P 262 - Philip Gould did not know about our work. Fact: He supervised it and was at every presentation.

  • It was a "banal strategy that put Labour at risk" Fact: it was a winning strategy that by focusing on the economy and the future turned Labour's position around and helped to deliver Labour's historic third term victory
  • "lacking in methodological rigor" - In fact, sophisticated clustering methods were deployed; The polling accurately predicted both the key audiences to win and the likely election result. On the final day we all put our predictions on a campaign chalk board; Stan was off; PSB was accurate.
  • "landslide predictions all along" - Ludicrous. We never predicted a landslide. Most of our polls showed Labour and Tories within 4-5 pts. It was stan's predictions of a loss that proved inaccurate. We were not responsible for the daily tracking he seems to talk about.
  • "Penn followed an American model - soccer moms" Fact: the campaign used PSB polls to identify key target groups - one of which was 'school gate mums'. This was one of a number of target groups, including pensioners, younger voters, lapsed labour voters, and weak Liberal Party voters. But the question was not only about which voters had been lost in the years before, but which voters Blair could now pickup against a very cold and austere opposition candidate like Howard. Women with kids did prove an important target and it was well substantiated in the polling, cluster analysis and the voting gain - unsubstantiated were Stan's theories. He had done all the polling for years while older voters and women both shifted against Blair and we had to pick up the hand where we found it and recover in the shortest possible time.
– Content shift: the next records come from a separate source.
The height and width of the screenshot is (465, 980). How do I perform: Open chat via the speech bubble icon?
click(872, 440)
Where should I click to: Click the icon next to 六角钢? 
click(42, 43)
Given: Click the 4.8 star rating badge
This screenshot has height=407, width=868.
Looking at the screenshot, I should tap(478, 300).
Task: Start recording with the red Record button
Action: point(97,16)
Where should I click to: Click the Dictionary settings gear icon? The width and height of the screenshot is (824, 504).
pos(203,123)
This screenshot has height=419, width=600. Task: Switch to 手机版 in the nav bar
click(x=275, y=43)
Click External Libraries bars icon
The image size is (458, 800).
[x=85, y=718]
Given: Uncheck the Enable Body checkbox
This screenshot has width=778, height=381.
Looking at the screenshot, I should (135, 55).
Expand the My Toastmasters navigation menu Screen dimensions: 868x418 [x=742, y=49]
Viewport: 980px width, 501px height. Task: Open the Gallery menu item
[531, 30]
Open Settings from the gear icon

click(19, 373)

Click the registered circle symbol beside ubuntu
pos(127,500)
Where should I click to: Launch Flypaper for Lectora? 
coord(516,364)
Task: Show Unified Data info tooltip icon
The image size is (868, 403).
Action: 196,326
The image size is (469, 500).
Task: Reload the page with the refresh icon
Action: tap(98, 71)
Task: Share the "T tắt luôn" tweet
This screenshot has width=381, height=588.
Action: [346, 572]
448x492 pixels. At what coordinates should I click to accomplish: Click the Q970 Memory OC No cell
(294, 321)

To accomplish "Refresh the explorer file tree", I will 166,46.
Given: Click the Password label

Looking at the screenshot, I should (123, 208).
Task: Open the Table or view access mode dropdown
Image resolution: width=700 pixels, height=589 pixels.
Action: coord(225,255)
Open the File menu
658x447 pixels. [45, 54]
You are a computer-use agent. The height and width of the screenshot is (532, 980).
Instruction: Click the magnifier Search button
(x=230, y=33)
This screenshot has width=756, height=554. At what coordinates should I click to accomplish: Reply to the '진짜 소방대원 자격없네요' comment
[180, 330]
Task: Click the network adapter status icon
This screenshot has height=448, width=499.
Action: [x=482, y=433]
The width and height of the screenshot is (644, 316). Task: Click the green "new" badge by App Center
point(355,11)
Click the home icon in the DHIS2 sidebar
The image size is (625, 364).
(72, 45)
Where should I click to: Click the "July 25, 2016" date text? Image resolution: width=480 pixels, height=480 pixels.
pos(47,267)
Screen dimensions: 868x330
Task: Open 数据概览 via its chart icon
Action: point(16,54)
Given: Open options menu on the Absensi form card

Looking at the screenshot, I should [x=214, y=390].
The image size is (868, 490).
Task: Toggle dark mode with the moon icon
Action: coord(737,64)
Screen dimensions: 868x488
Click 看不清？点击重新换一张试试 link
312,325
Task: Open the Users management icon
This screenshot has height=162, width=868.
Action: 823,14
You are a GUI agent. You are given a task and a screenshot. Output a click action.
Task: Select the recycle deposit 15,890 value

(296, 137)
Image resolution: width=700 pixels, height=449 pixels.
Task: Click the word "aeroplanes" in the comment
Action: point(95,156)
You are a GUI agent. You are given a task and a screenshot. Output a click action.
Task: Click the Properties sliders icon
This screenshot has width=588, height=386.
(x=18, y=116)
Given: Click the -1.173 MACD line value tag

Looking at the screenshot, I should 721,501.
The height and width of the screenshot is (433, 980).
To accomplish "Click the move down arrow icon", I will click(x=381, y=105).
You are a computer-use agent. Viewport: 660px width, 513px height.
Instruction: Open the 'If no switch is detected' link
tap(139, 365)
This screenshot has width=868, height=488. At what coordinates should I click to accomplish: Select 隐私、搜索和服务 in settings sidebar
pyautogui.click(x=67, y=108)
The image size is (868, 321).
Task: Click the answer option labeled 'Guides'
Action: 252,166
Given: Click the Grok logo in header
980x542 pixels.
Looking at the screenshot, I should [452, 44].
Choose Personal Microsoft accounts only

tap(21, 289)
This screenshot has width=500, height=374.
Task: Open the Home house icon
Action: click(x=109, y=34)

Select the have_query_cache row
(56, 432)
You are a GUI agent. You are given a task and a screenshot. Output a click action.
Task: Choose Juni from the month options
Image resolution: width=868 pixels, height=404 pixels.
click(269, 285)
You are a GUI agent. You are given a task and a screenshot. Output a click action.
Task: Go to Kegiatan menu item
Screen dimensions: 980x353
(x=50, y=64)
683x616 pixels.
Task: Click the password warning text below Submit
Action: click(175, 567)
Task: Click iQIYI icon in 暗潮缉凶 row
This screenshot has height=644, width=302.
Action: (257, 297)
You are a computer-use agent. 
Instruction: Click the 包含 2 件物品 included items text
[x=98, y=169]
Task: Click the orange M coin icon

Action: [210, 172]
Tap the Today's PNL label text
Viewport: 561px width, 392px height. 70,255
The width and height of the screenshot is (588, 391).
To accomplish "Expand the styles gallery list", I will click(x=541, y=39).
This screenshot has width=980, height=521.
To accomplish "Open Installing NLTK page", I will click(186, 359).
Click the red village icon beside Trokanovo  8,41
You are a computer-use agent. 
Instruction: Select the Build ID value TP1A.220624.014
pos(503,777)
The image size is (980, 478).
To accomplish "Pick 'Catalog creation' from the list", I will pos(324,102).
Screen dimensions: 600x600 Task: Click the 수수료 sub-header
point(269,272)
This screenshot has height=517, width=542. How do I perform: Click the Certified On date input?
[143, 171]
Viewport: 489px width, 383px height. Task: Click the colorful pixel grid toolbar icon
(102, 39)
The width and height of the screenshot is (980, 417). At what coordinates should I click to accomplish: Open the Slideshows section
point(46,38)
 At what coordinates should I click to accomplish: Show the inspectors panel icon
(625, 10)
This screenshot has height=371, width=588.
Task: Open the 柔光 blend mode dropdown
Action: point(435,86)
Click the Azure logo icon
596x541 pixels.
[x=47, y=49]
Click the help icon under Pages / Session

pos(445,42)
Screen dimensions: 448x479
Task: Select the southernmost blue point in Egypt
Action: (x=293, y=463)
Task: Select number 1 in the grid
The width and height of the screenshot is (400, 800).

  • the campaign only did groups with mums and dads - Fact: the campaign held groups with all manner of voters and demographics - Lapsed labour, LD voters, men, women, mums, dads, young people. They were done almost daily and run by Philip Gould.
    • "unwilling to risk expanding on the economic narrative or taking the gamble of really offering people a hopeful vision for the future" Fact: The frame of the campaign was 'forward not back', a line devised by me and speaking entirely to the need to focus on the future. That Blair had modernized the country, the government and the economy - and we had to keep on that path -- was the central thrust of the campaign.